The Prophetic Virtues
In Ideals and Realities of Islam, S. H. Nasr (perhaps following the lead of Frithjof Schuon) listed what he called the three major characteristics (I will call them "virtues") of Irano-Semitic prophecy:
1. "Piety in its most universal sense, that quality which attaches man to God" (Nasr, 64) corresponds to imagination understood in the Muridiyya sense. How is imagination an acceptable translation for piety? As Ibn 'Arabi taught, imagination is the bridge one must cross in the pilgrimage to the divine Real. To that end, Ibn 'Arabi was fond of quoting a hadith qudsi or Divine speech: "I am with My servant's opinion of Me, so let him have a good opinion of Me" (see, e.g., W. Chittick, Imaginal Worlds, 174). We find a similar view in Blake (see John Middleton Murry, William Blake, chapter 20 in particular) where the only access to the divine is the imagination (indeed, for Blake, imagination is the "human-divine").
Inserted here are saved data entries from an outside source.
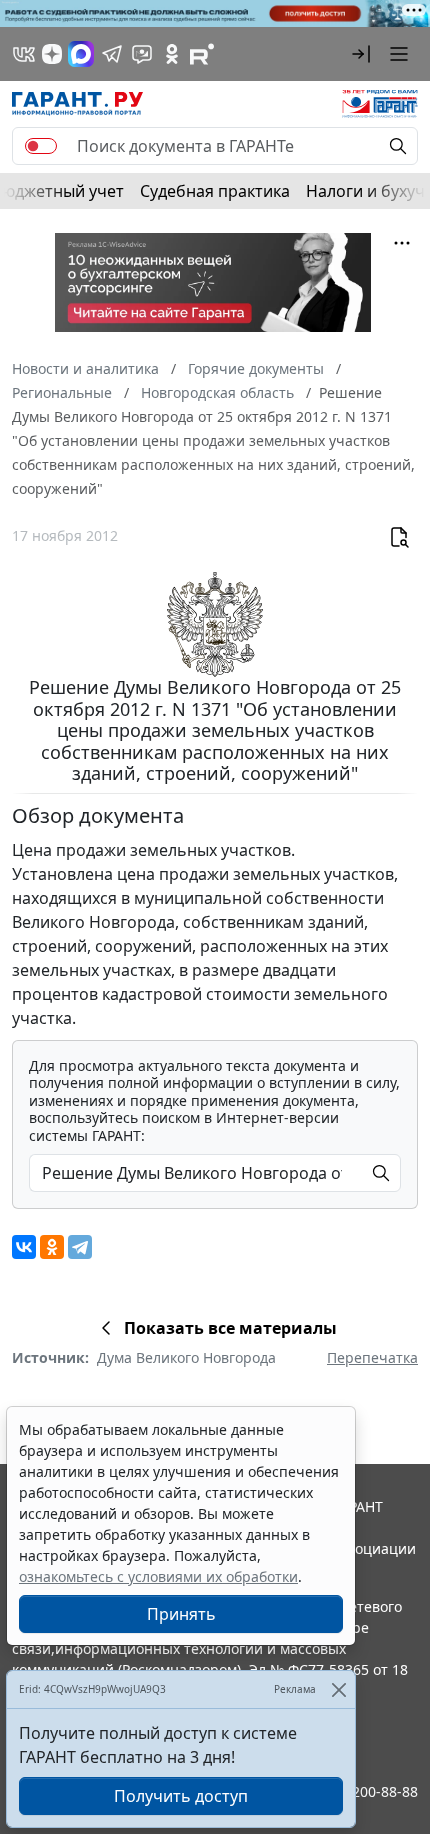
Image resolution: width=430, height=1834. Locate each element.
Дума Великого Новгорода (186, 1357)
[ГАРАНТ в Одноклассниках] (172, 54)
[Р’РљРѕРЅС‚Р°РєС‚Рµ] (24, 1247)
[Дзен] (52, 54)
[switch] (41, 146)
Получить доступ (181, 1796)
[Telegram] (80, 1247)
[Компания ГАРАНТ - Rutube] (202, 54)
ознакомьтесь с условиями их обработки (158, 1576)
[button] (361, 54)
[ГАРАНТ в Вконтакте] (24, 54)
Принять (181, 1614)
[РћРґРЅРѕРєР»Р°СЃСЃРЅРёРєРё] (52, 1247)
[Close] (338, 1689)
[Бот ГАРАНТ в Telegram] (142, 54)
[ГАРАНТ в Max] (81, 54)
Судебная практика (215, 191)
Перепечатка (372, 1357)
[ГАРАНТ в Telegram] (112, 54)
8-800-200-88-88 (364, 1791)
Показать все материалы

2. "Combativeness" (Nasr, 64). Prophetic combativeness corresponds to the Murid virtue of courage and is a manifestation of the Murid's recognition that life is unceasing struggle--struggle with the forces of external oppression, struggle to overcome the forces of internal oppression. In the Tolstoyan-Murid view, whenever combativeness descends to violence, the forces of internal oppression have won. Note Blake's vow to engage in unceasing mental fight (see post of 08-13-13 below). In the Blakean scheme, the courage to engage in Prophetic combativeness is found in one's dedication to "eternity" (see Murray, chapter 20).
3. "Magnanimity" (Nasr, 65). It takes greatness of soul to forgive and, in Blake's schema, forgiveness is the manifestation of the Prophetic virtue of magnanimity (see Murry, chapter 20). With every act of forgiveness, the human heart experiences a kind of increase; the human character acquires Prophetic nobility.
[Pictured above: John Middleton Murry at his writing desk].